## What the exercise asks
Repeat the records word for word, starting at the line holding "You are a computer-use agent." and continuing through the end of the records, with both ends included. Leave the pictures out of your answer.

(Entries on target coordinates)
◇ ◇ ◇ ◇

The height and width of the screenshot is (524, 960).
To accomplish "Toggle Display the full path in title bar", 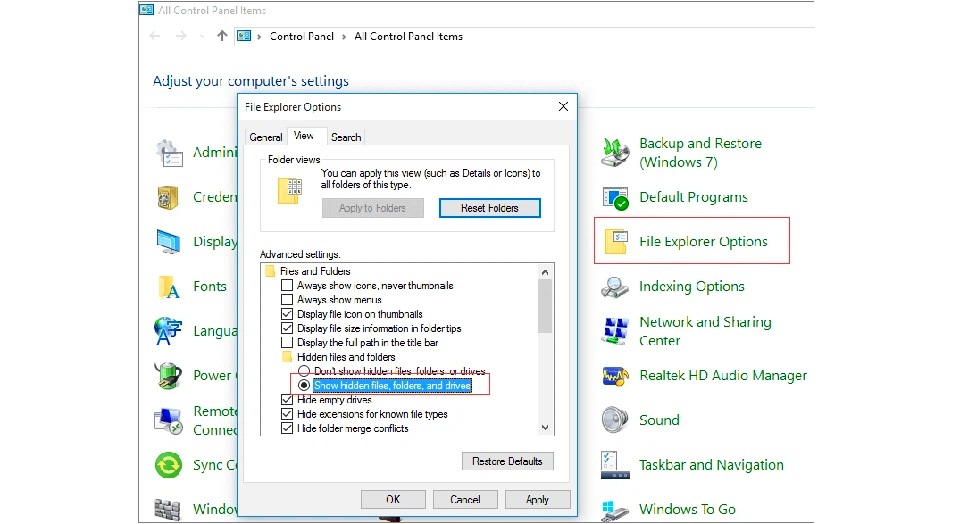I will pos(287,342).
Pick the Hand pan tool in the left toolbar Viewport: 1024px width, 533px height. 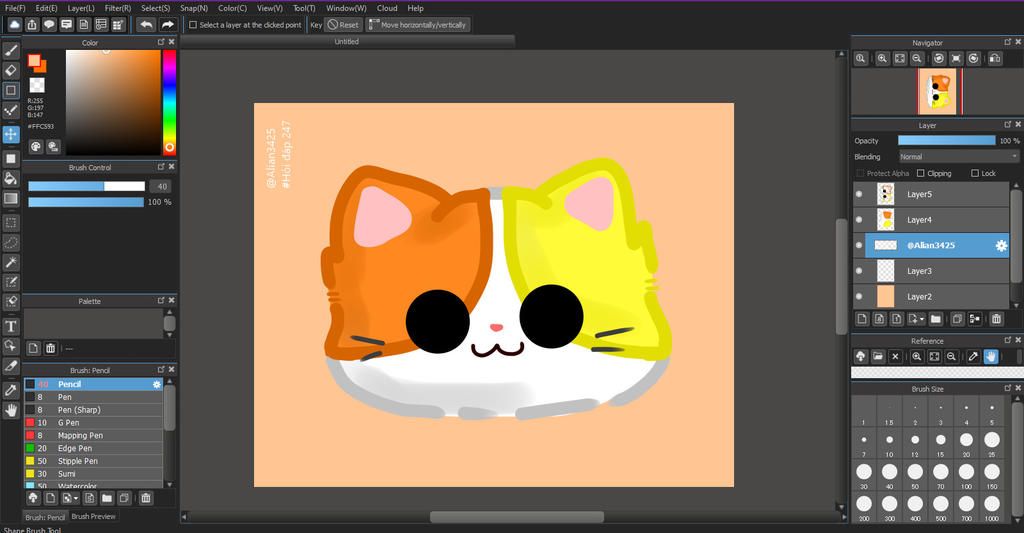click(11, 410)
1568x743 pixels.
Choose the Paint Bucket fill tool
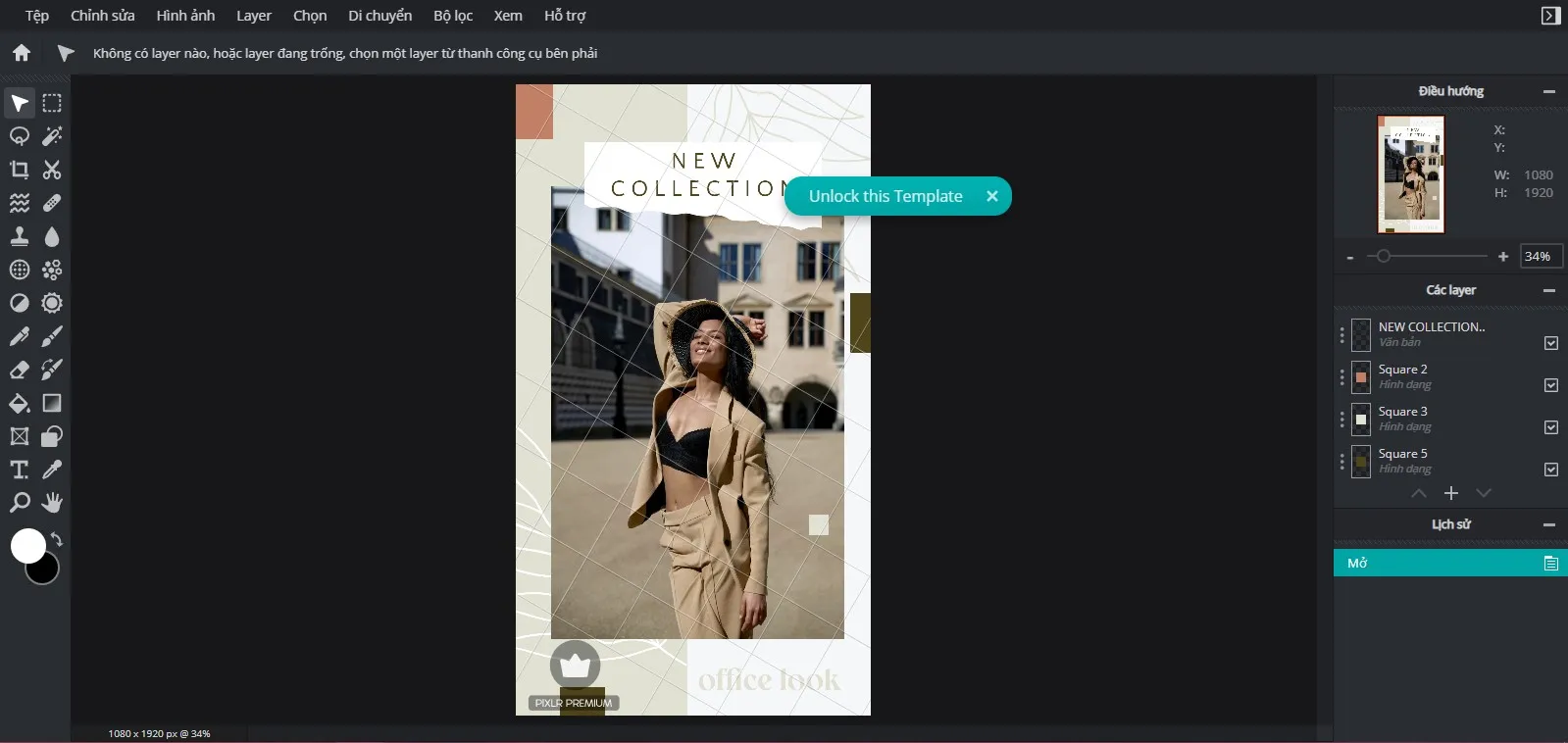click(x=20, y=403)
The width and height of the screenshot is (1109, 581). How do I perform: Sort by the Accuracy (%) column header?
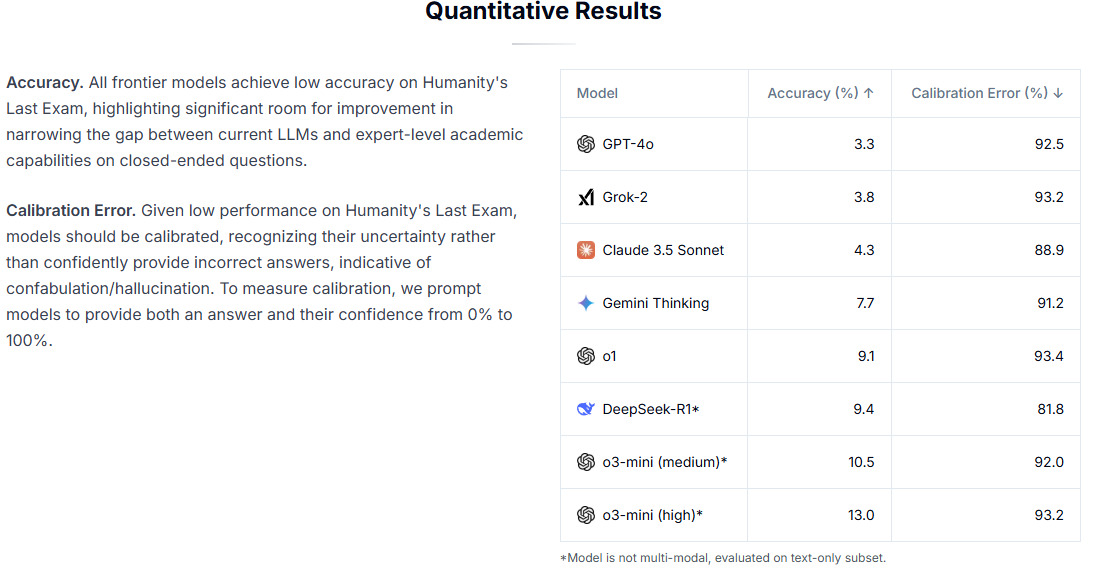820,93
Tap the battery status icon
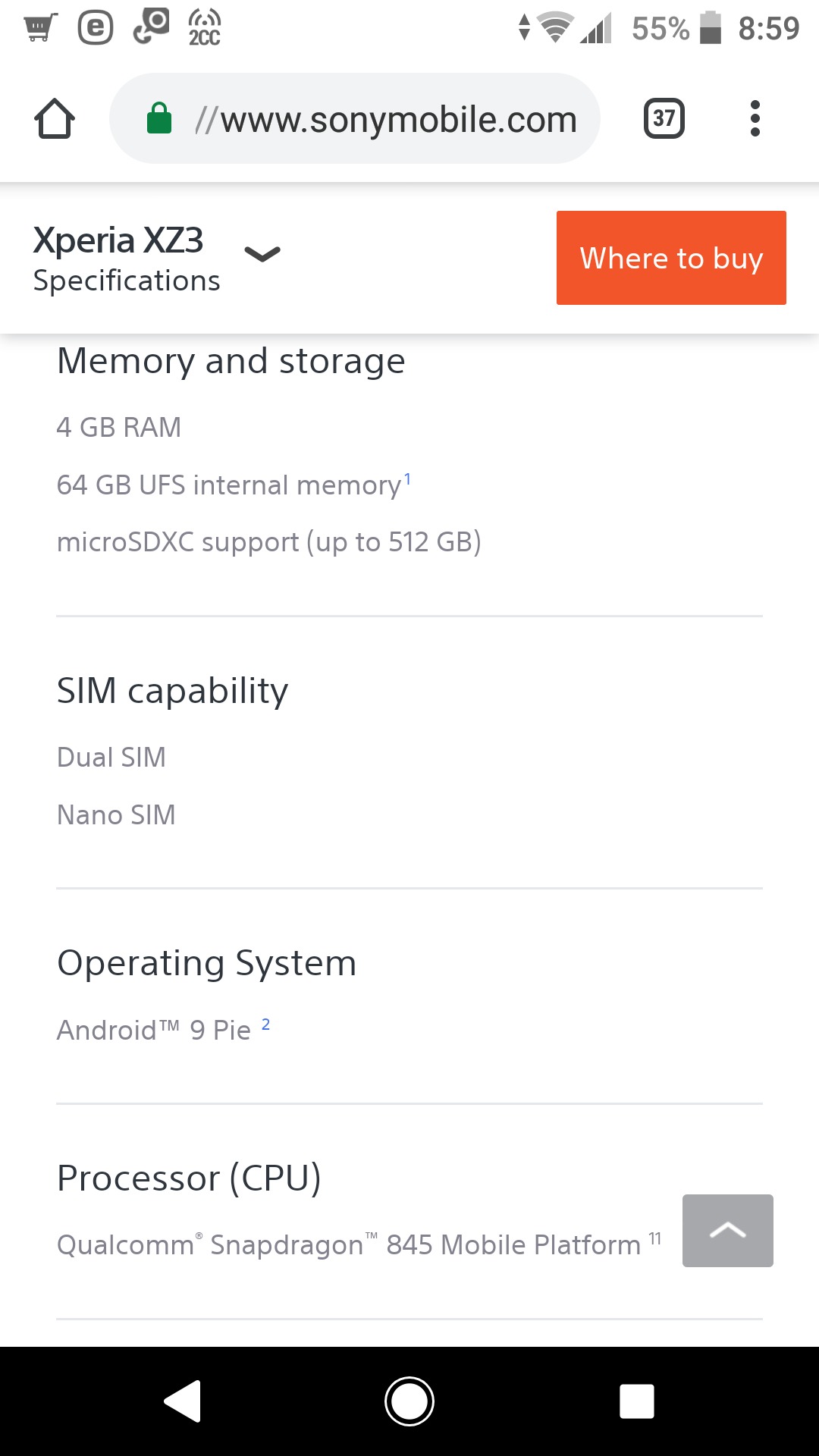 [x=711, y=29]
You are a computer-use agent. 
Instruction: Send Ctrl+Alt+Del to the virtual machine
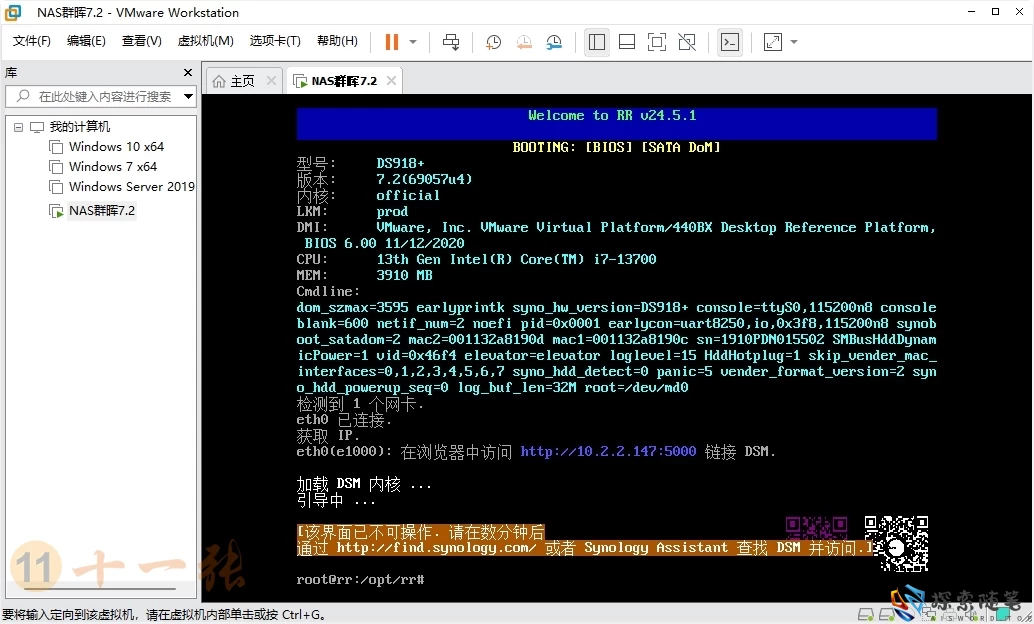[451, 42]
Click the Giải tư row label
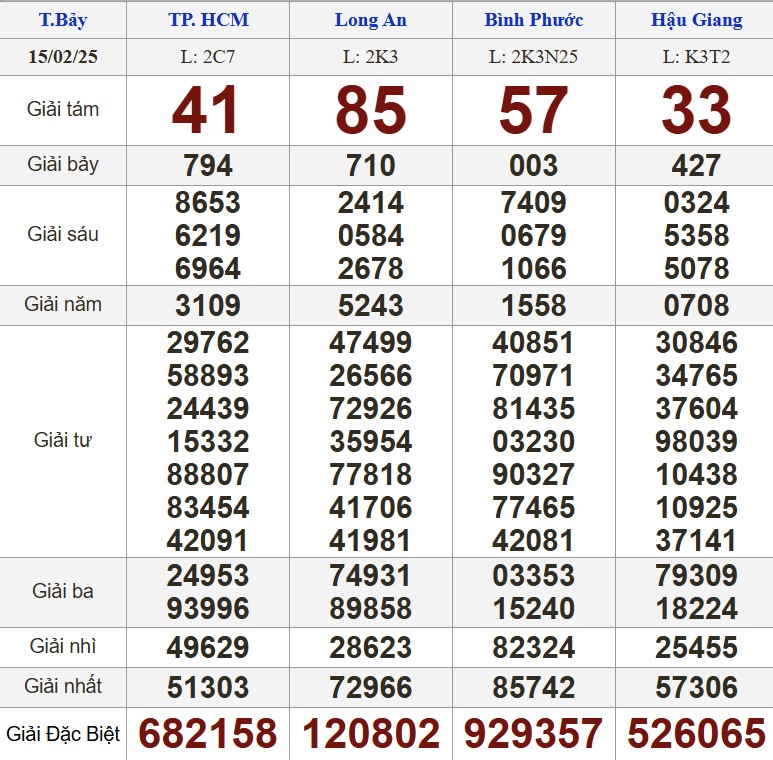 click(63, 440)
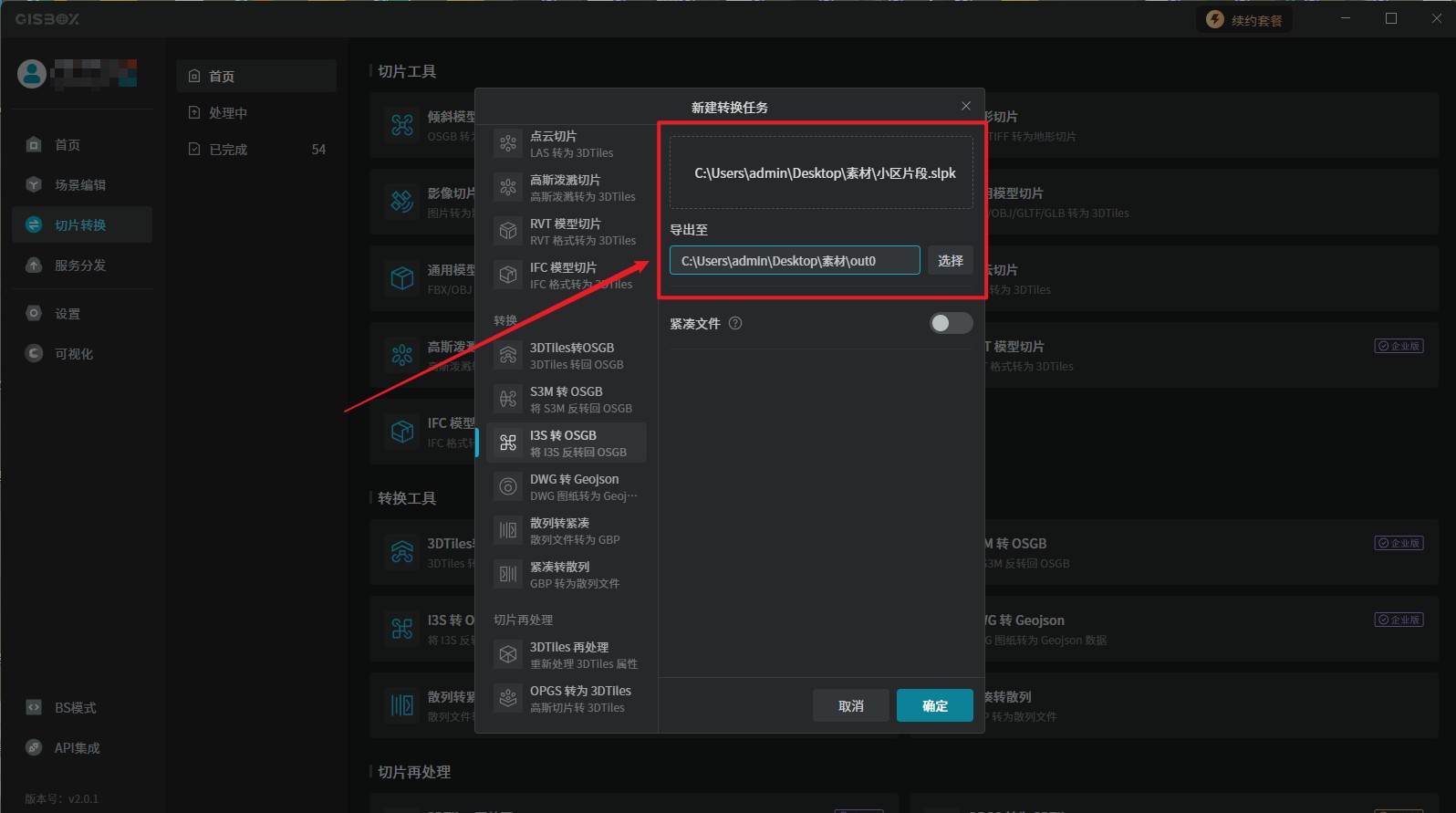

◇ ◇ ◇ ◇

## Output
You are a computer-use agent. 
Instruction: Send Ctrl+Alt+Del to the virtual machine
[451, 42]
Click the Giải tư row label
 click(63, 440)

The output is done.